BGS 5+5: River Whyless

Artist: River Whyless
Hometown: Asheville, North Carolina
Latest Album: Monoflora

All answers by Ryan O’Keefe

What’s your favorite memory from being on stage?

Being the son of some hippies, and growing up in the woods of Maine, the folk singers from the ’60s and ’70s were pretty much on constant rotation in my house. Mitchell, Dylan, Baez, Collins and many more filled the space between the cedar walls of the small cabin my folks built. Though the calluses on my mothers fingers had long since softened, she still strummed the tunes of her youth on the Ibanez she had carried around Australia with her from 1971 to 1973. So it was one of the great pleasures of my life to place the call to my parents, letting them know that we would indeed be playing at the Newport Folk Festival. Elated, we got them tickets and set up a weekend for them to come down and watch their son on the very stage that had influenced so much of their lives.

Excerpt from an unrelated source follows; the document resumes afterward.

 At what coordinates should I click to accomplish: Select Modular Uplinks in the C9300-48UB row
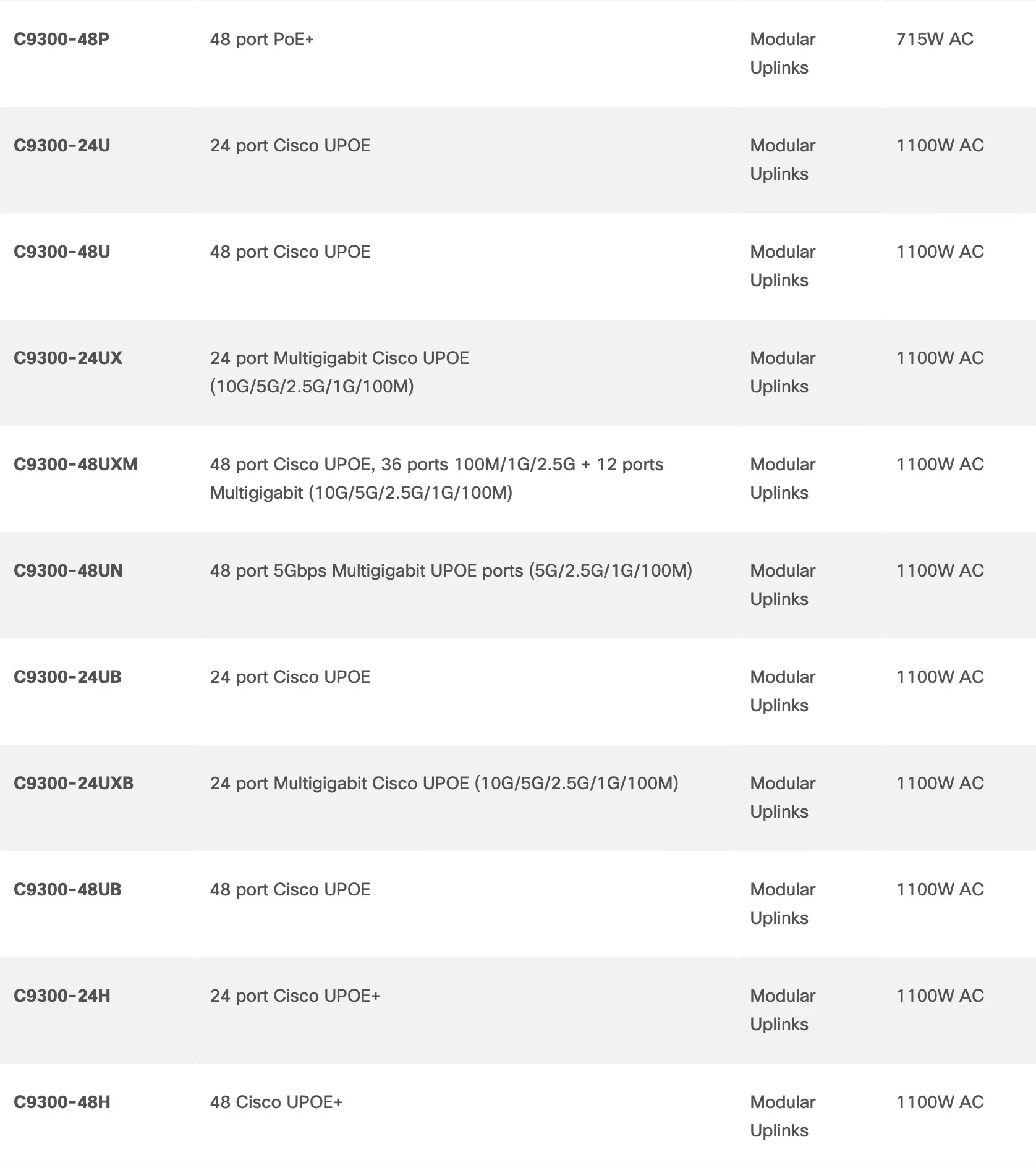(782, 904)
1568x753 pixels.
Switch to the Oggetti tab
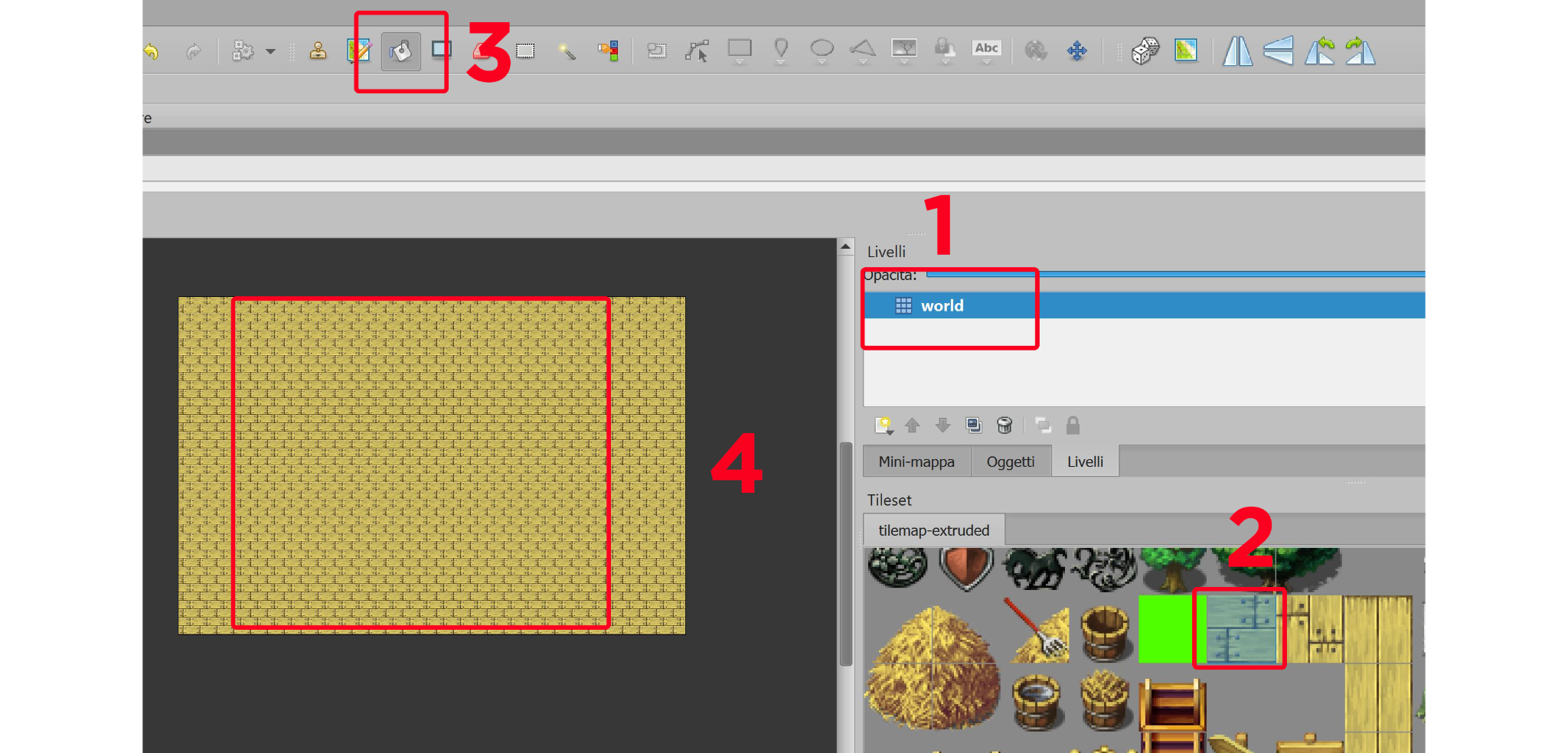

We played an early set. An unknown band, brought in from North Carolina to perform at the fort and no idea if anyone was going to show up. They did. The most eager, dedicated crowd we’ve ever performed for. Thousands packed inside and outside of the tent that cradled the stage. We performed in a blur and time floated by and we just kinda let ourselves get swept downstream. It all ended with an encore, a standing crowd and us lingering on the stage that had given us so much life in such a short period of time. When we finally did walk off, Jay (the director of the festival) clapped us on the back and said welcome to the family. It struck me that that family I was now a part of included the artists who made those very records that I grew up listening to in the quilted cabin in Maine.

Since food and music go so well together, what is your dream pairing of a meal and a musician?

During the pandemic, when all our tours were canceled, I teamed up with my good friend Israel, and we started making elaborate meals cooked strictly outdoors. I suppose at the time we wanted to get our friends together in a safe way and so this was our solution. The first meal was cochinita pibil, a Yucatan classic of slow-cooked pork shoulder wrapped in banana leaves cooked in a pit in the ground. Next, Justin Ringle from the band Horse Feathers, came into town and we reconfigured the pibil pit to make jerk chicken. The most recent dinner was a stew cooked in a five-gallon cauldron over an open flame. Music has always been around, of course, and Israel plays the uilleann pipes so I have been trying my hand at some traditional Irish guitar. We stumble our way through a couple jigs and reels but anything sounds good when you’re cooking five gallons of stew in a cauldron, outside, with your friends.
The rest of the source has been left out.